Count the lines containing "profile" in the entries underneath, and state that count without anything else.

--------------------------------------------------

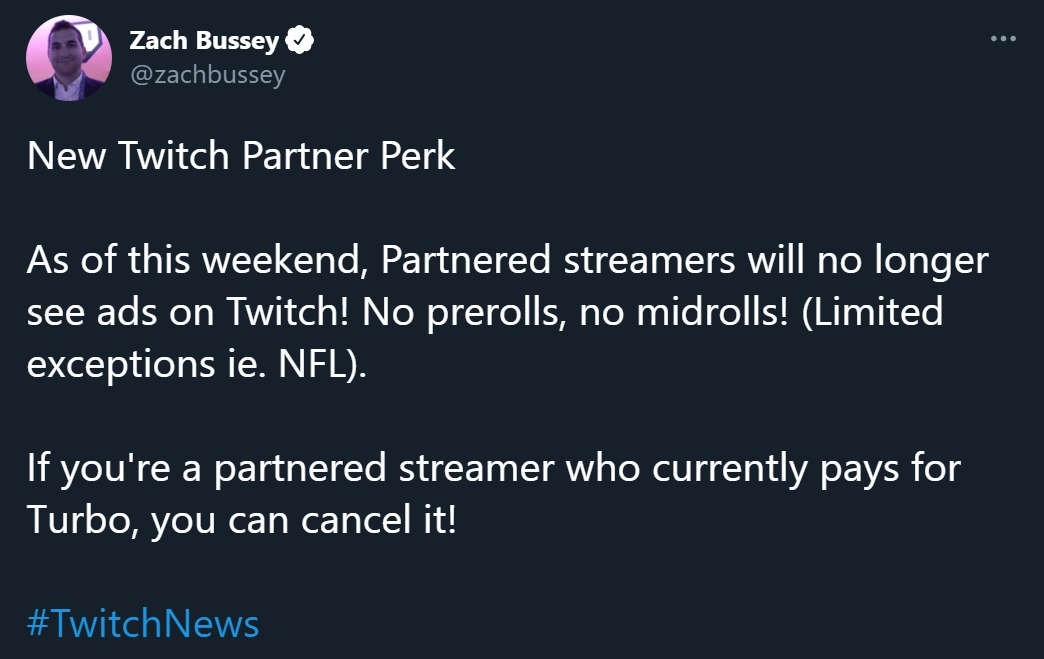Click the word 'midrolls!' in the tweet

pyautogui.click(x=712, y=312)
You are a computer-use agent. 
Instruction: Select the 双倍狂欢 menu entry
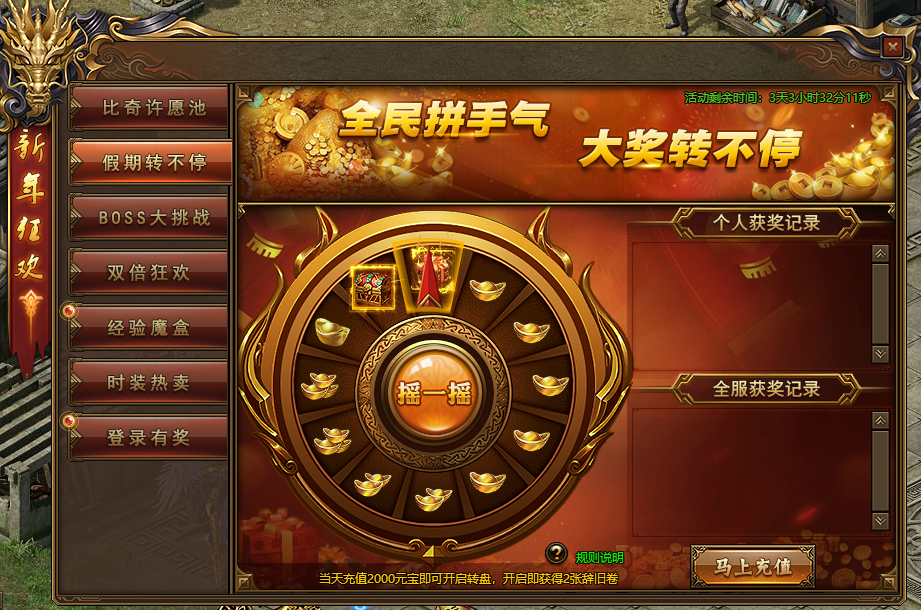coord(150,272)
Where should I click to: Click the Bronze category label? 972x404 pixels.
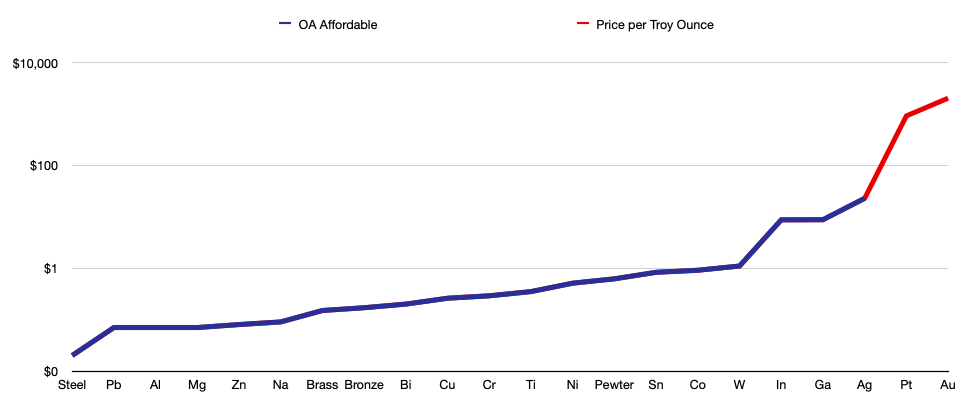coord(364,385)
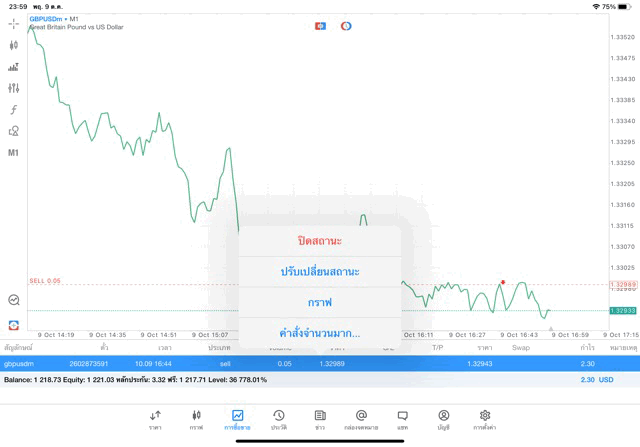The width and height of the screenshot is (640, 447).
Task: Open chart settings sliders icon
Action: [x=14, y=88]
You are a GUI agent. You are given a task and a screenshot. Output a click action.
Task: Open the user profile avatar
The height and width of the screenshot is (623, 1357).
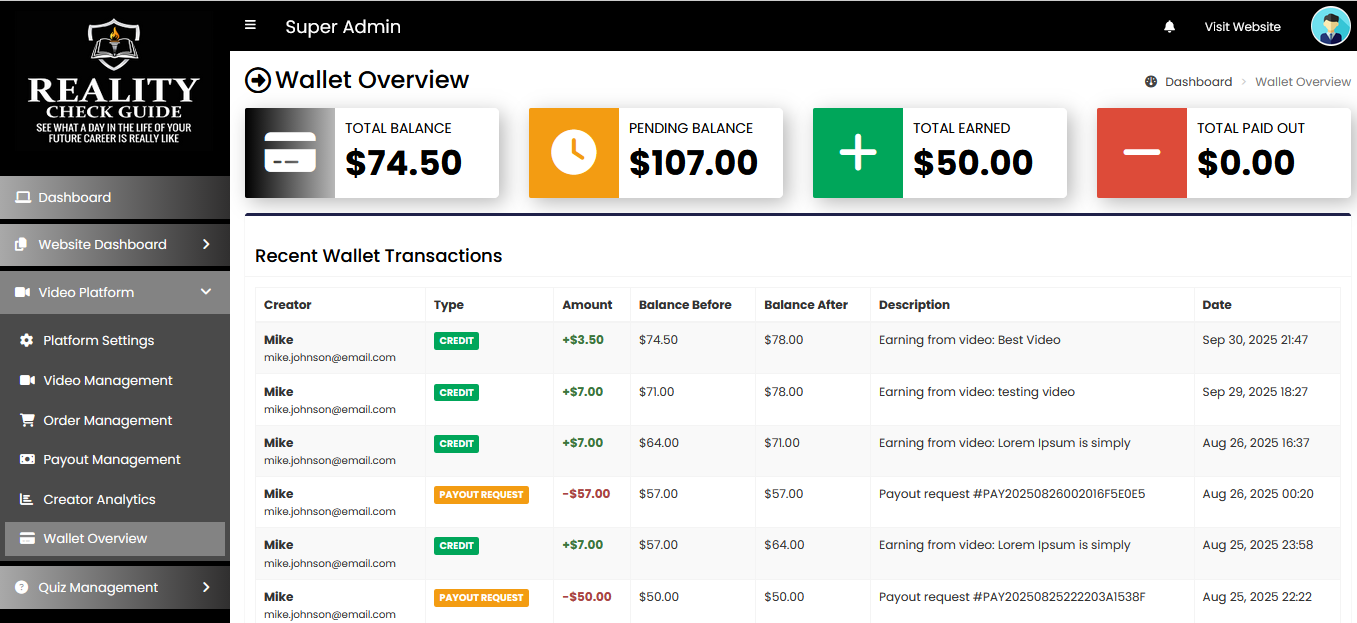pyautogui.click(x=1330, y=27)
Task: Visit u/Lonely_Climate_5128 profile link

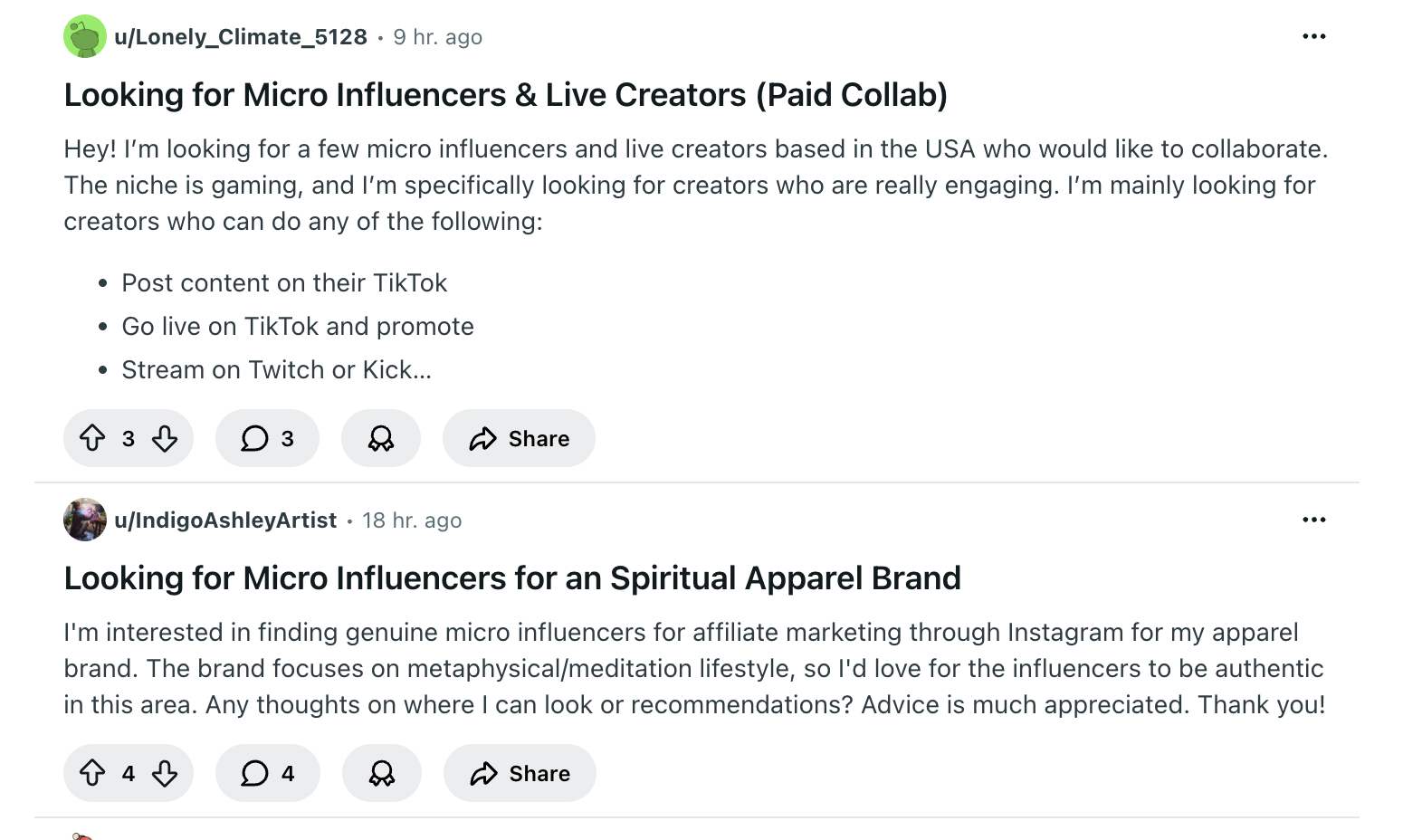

--------------------------------------------------

§ **Task output**: 2